Le principal était toutefois sauvegardé:
on comptait encore 180 millions de spectateurs
en France, et la Belgique s'attribuait le score le plus
élevé, compte tenu de la population nationale.
Si le découpage des grandes salles en "lotissements"
allait endiguer la fuite des salles obscures, leur hospitalité
était toute relative.
Style dépouillé à l'extrême,
ambiance zen, petits écrans, ... La féerie
des lieux appartenait au passé.
En fait, le cinéma de demain est peut-être
déjà au Kinépolis.

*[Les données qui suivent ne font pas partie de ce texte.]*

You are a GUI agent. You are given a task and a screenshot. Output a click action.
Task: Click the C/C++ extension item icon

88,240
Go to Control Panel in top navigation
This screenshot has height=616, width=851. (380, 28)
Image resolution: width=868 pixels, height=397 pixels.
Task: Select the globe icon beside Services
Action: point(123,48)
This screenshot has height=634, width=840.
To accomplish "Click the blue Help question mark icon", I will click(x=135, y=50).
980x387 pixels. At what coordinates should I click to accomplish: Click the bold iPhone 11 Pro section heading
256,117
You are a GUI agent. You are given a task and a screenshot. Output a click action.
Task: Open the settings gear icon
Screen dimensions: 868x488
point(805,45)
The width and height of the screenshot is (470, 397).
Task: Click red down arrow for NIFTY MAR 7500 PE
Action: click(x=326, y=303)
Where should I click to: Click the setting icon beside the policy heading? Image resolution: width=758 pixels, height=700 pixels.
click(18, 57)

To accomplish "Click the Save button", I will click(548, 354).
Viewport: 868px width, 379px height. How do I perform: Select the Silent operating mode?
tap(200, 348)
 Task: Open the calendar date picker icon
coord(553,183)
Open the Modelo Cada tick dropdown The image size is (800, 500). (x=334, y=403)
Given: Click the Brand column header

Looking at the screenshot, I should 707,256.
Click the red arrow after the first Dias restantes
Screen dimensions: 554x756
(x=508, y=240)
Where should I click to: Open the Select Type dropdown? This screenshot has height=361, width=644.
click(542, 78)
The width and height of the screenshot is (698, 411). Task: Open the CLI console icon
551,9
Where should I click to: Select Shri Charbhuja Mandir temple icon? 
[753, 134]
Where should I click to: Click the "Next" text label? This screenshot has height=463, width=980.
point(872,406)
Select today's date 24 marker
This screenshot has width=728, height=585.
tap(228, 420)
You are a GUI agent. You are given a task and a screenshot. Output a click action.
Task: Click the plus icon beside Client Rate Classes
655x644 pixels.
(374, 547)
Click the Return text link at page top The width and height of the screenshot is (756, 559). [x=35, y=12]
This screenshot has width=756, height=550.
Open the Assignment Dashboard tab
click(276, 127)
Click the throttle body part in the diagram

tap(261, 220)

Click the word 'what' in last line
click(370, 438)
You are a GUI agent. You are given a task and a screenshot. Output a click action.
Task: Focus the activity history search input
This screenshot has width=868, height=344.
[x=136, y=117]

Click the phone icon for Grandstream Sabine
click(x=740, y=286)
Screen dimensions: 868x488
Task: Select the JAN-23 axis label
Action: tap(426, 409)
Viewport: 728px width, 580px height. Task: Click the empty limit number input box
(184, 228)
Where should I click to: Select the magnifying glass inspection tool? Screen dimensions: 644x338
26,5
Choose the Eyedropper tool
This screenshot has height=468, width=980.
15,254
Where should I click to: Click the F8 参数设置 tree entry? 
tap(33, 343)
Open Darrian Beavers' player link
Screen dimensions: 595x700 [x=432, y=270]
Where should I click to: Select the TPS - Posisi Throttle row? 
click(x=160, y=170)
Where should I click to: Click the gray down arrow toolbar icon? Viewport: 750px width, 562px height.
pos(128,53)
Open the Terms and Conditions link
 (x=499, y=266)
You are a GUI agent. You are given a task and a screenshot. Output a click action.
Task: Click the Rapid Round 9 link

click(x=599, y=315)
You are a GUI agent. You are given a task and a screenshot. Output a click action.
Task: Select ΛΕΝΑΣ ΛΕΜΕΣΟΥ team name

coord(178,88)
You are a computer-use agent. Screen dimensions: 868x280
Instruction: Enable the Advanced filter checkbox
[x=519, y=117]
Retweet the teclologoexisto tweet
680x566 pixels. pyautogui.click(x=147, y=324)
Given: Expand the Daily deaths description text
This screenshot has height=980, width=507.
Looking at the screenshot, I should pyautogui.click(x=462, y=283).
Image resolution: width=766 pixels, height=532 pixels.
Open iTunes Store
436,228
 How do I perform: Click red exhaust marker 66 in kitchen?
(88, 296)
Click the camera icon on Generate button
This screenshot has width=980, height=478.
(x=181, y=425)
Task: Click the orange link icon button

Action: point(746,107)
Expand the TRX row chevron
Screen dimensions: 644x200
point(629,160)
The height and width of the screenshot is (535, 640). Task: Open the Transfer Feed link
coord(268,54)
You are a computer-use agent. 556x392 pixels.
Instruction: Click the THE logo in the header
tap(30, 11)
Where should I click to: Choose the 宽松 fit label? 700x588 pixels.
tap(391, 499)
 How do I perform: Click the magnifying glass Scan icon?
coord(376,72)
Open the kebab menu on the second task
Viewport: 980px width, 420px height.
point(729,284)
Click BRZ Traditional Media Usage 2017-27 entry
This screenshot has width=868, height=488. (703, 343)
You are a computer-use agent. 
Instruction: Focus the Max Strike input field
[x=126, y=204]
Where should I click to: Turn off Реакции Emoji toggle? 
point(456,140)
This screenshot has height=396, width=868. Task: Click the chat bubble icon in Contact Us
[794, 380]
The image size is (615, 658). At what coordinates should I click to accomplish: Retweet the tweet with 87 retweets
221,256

Une moyenne
de 10.000 spectateurs par jour fréquente les
lieux. Selon la formule d'un chroniqueur bruxellois,
" c'est le septième art de masse
dans des conditions audiovisuelles proches de la perfection
". Actuellement, l'ensemble des sociétés
de cinéma mondiales essaye de développer
ce concept des méga-complexes, situés
à la périphérie des villes. Ce
sont des cathédrales où les dingues de
pellicule viennent communier en choisissant parmi de
nombreuses chapelles. Bref, la qualité et la
quantité
ou la faillite.
Un nouvel impératif d'autant plus dommageable
pour les exploitants de salles que les investissements
consentis dans les années '70 pour saucissonner
les salles étaient à peine remboursés.